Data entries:
□ □ □ □ □ □ □
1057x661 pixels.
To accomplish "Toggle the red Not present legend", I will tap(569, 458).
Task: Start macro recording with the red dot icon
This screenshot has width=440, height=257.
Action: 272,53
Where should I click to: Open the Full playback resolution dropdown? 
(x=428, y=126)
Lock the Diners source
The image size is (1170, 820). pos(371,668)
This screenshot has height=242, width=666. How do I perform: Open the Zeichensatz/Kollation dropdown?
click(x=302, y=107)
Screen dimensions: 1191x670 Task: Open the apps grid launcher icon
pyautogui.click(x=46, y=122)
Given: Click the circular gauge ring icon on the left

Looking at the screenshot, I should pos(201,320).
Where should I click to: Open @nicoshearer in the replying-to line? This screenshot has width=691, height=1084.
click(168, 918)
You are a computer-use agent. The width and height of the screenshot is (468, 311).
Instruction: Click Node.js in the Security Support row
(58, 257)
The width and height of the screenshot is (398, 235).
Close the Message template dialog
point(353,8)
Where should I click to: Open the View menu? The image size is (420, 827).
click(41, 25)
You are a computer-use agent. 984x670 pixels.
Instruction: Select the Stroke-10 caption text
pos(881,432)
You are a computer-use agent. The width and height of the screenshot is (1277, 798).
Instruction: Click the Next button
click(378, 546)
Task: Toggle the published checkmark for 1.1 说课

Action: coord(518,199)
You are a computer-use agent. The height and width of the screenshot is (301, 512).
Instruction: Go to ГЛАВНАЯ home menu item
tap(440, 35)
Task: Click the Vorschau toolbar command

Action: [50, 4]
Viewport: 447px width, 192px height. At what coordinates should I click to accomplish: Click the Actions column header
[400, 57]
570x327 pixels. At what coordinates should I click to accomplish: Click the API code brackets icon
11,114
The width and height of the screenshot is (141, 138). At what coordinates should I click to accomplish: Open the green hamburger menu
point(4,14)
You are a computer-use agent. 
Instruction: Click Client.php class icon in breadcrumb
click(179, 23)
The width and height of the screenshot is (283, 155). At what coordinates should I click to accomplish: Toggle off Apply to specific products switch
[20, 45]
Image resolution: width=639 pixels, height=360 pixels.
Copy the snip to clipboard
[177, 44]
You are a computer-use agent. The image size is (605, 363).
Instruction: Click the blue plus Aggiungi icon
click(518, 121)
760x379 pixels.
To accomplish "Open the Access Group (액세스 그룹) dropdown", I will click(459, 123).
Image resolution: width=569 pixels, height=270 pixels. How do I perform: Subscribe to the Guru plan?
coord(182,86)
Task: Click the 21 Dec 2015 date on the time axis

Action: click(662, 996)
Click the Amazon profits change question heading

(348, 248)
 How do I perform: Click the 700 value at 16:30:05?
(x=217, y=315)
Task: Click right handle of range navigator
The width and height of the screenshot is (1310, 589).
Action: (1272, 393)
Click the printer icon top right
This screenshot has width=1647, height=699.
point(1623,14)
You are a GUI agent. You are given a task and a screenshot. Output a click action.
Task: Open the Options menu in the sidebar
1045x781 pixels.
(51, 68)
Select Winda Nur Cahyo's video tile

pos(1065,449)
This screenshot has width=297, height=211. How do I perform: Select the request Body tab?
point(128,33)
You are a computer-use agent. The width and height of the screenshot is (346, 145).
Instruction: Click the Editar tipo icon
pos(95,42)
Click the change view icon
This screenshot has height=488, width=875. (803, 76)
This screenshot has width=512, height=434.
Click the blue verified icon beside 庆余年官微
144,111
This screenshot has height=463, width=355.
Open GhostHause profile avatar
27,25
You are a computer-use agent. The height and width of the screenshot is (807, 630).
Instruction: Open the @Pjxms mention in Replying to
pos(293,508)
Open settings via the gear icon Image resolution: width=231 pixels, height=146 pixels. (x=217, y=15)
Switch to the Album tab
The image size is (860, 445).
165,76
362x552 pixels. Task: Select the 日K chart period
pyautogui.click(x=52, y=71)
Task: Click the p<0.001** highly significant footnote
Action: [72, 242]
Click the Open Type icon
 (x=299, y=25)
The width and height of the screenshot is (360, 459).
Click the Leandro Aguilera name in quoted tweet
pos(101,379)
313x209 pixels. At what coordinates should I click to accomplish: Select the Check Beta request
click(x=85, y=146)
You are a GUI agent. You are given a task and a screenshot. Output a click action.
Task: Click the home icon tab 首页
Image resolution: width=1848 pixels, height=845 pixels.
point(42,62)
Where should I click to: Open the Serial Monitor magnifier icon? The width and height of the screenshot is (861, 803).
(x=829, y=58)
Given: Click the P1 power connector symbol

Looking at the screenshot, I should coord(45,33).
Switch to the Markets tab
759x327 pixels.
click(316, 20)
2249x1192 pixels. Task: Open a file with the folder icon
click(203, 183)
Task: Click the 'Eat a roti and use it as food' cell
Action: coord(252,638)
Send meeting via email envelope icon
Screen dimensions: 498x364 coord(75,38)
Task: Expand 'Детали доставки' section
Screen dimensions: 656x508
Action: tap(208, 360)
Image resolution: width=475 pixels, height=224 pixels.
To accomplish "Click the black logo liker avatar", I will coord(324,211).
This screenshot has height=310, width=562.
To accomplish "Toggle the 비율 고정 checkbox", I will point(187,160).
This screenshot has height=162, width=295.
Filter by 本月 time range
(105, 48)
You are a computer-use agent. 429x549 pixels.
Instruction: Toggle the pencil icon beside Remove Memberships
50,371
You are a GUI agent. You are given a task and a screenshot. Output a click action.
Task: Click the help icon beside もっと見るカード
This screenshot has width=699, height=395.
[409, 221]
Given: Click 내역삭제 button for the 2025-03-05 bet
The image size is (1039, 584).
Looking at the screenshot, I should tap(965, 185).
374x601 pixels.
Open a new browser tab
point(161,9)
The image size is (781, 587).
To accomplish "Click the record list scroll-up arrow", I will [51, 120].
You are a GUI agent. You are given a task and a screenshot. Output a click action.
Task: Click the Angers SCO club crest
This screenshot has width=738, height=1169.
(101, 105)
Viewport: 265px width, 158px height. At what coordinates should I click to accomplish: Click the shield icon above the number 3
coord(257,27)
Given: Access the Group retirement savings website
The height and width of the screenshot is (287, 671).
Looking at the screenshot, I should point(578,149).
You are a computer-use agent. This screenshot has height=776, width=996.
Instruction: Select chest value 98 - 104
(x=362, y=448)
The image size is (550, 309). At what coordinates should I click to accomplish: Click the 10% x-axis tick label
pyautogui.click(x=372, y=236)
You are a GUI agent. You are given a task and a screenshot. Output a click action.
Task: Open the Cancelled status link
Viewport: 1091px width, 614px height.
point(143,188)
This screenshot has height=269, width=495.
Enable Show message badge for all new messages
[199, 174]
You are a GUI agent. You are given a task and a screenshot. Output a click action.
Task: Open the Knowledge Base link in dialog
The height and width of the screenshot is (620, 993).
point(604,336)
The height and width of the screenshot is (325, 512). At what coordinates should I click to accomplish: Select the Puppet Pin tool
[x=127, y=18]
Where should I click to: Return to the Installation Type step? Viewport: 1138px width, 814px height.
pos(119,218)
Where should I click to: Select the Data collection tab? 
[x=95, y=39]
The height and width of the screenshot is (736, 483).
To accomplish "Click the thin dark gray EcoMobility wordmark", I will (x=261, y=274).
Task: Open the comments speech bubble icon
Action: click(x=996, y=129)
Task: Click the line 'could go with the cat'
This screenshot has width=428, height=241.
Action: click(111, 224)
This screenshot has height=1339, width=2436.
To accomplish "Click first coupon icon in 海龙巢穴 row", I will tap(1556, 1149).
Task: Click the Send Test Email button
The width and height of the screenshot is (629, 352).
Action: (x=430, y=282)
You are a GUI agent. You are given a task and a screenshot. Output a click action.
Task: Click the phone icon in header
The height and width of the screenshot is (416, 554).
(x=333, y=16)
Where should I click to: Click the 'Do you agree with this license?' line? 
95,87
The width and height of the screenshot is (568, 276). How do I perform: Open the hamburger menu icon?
□ □ □ □ □ □ □
• _WRITTEN REQUEST_
Rewrite the part that opens at the start of the items and closes with the line containing "Action: 272,53", keeping the requests intact and shifting every coordinate in the answers up by 83.

• _ANSWER TO THE EXERCISE_
1057x661 pixels.
To accomplish "Toggle the red Not present legend", I will tap(652, 541).
Task: Start macro recording with the red dot icon
This screenshot has width=440, height=257.
Action: 355,136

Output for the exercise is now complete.